(LISTED RECORDS begins)

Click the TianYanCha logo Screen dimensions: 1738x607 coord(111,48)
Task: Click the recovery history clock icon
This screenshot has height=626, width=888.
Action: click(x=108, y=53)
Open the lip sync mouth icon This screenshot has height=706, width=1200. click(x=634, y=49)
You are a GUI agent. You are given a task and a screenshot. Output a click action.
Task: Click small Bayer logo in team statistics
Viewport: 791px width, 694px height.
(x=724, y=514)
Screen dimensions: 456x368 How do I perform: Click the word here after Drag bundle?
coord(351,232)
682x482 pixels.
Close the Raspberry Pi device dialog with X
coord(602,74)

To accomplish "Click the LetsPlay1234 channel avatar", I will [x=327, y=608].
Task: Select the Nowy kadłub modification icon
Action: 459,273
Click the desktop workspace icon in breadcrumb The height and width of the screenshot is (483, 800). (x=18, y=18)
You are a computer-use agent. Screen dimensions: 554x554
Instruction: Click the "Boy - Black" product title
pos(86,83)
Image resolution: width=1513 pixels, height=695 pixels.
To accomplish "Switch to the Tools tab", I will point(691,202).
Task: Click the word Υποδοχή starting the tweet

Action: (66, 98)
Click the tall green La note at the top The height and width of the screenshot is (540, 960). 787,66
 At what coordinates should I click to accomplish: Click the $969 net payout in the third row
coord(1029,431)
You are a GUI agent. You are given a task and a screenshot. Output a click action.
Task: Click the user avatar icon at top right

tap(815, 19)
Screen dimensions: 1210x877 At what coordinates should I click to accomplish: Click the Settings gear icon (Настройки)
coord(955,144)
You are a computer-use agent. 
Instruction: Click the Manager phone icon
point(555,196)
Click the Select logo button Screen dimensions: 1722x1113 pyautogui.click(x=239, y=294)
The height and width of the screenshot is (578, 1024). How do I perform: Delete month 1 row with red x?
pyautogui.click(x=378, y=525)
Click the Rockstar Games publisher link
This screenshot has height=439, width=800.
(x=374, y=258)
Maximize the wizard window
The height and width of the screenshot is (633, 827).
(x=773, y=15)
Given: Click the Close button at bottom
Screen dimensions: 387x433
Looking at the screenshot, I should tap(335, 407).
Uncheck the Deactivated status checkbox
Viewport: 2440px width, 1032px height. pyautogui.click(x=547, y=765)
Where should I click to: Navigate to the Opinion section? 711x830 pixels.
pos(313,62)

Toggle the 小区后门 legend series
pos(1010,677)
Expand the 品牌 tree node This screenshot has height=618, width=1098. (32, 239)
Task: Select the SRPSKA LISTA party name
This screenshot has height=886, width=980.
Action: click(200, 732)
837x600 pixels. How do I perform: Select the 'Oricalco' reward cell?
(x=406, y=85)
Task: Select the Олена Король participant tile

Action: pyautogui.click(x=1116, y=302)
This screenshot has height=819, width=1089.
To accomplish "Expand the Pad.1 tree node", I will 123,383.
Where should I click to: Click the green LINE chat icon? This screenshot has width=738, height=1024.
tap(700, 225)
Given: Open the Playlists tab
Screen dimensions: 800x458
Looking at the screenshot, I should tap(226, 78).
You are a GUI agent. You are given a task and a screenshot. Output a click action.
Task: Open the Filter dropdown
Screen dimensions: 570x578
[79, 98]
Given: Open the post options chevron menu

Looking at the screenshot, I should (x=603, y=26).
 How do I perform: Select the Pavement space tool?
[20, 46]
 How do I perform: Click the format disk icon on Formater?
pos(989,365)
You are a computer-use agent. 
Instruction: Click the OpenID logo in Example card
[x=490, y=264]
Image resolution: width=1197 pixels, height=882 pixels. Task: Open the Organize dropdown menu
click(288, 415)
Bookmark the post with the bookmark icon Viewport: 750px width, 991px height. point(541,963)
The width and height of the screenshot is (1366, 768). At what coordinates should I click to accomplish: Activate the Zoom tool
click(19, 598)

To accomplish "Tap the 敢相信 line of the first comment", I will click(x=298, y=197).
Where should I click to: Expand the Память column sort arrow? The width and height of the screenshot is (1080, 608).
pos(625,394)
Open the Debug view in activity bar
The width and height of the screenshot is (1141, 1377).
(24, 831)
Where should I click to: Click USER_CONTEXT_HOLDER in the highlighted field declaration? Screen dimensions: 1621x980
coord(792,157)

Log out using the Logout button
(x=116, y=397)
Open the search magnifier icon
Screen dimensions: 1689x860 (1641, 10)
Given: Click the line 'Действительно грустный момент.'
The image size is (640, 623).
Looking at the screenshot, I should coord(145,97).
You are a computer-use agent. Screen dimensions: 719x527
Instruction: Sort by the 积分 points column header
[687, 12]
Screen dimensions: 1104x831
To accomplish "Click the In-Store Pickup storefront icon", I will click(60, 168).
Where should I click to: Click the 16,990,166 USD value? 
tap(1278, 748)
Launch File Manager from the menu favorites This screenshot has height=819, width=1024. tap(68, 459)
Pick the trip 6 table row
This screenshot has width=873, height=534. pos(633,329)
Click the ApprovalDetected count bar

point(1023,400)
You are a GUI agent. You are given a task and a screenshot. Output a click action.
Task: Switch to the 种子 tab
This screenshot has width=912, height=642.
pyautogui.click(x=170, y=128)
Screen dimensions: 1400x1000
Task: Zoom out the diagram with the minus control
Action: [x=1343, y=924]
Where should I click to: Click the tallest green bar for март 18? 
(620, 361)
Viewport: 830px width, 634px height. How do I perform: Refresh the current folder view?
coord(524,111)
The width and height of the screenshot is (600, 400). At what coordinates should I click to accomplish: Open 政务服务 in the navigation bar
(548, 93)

(LISTED RECORDS ends)

TASK REQUIREMENTS: Count the lines of the material that include the word "node", then report only the total.

ANSWER TO THE EXERCISE: 2